• _Exercise objective_
Repeat exactly, and only, the lines from the one holding "Screen dimensions: 1280x720" through the last line of the records below.

- - - - -

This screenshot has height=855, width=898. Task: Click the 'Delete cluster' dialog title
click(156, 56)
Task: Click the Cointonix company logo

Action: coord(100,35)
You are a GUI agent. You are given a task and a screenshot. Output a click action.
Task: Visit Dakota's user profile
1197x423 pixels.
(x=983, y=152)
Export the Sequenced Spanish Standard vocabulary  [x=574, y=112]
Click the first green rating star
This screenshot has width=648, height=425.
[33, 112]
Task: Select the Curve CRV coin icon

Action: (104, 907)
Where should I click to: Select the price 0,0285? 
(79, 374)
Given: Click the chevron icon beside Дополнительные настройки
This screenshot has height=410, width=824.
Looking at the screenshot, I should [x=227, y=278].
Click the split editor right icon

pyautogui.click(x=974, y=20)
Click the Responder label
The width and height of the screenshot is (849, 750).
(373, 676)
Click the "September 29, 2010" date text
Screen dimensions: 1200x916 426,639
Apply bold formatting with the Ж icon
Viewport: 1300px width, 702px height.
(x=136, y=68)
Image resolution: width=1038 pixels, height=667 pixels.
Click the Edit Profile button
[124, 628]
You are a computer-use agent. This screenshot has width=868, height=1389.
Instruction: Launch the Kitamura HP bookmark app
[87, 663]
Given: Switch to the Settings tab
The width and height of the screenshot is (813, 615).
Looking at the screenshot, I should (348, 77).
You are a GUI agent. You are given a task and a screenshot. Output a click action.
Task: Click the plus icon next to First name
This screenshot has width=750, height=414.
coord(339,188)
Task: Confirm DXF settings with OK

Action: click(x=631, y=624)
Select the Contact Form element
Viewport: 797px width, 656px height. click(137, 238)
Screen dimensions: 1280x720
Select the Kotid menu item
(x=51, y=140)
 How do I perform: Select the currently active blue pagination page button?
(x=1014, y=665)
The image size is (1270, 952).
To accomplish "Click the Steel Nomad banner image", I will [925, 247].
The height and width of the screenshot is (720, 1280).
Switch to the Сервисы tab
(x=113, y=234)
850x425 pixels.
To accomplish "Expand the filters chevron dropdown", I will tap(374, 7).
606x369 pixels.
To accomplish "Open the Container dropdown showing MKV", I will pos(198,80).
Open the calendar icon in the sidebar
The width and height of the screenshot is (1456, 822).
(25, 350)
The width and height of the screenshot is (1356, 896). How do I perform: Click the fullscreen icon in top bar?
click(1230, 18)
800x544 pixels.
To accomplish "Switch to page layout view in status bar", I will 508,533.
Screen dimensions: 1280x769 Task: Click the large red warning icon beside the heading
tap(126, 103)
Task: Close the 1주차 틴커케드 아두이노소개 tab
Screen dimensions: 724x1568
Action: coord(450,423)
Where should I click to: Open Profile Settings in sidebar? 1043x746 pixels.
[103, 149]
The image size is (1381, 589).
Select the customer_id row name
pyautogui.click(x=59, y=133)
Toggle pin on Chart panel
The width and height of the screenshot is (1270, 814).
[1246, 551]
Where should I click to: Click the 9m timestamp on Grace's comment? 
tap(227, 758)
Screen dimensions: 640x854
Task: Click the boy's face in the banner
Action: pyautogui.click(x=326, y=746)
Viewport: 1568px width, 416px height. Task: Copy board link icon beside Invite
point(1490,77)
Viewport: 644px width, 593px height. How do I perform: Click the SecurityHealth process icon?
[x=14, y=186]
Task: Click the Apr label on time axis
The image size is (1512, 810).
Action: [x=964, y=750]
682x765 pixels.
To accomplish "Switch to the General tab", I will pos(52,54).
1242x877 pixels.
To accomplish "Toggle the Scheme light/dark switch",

- - - - -

• _Reply to the task_
Screen dimensions: 1280x720
Select the Kotid menu item
(x=51, y=140)
 How do I perform: Select the currently active blue pagination page button?
(x=1014, y=665)
The image size is (1270, 952).
To accomplish "Click the Steel Nomad banner image", I will [925, 247].
The height and width of the screenshot is (720, 1280).
Switch to the Сервисы tab
(x=113, y=234)
850x425 pixels.
To accomplish "Expand the filters chevron dropdown", I will tap(374, 7).
606x369 pixels.
To accomplish "Open the Container dropdown showing MKV", I will pos(198,80).
Open the calendar icon in the sidebar
The width and height of the screenshot is (1456, 822).
(25, 350)
The width and height of the screenshot is (1356, 896). How do I perform: Click the fullscreen icon in top bar?
click(1230, 18)
800x544 pixels.
To accomplish "Switch to page layout view in status bar", I will 508,533.
Screen dimensions: 1280x769 Task: Click the large red warning icon beside the heading
tap(126, 103)
Task: Close the 1주차 틴커케드 아두이노소개 tab
Screen dimensions: 724x1568
Action: coord(450,423)
Where should I click to: Open Profile Settings in sidebar? 1043x746 pixels.
[103, 149]
The image size is (1381, 589).
Select the customer_id row name
pyautogui.click(x=59, y=133)
Toggle pin on Chart panel
The width and height of the screenshot is (1270, 814).
[1246, 551]
Where should I click to: Click the 9m timestamp on Grace's comment? 
tap(227, 758)
Screen dimensions: 640x854
Task: Click the boy's face in the banner
Action: pyautogui.click(x=326, y=746)
Viewport: 1568px width, 416px height. Task: Copy board link icon beside Invite
point(1490,77)
Viewport: 644px width, 593px height. How do I perform: Click the SecurityHealth process icon?
[x=14, y=186]
Task: Click the Apr label on time axis
The image size is (1512, 810).
Action: [x=964, y=750]
682x765 pixels.
To accomplish "Switch to the General tab", I will pos(52,54).
1242x877 pixels.
To accomplish "Toggle the Scheme light/dark switch",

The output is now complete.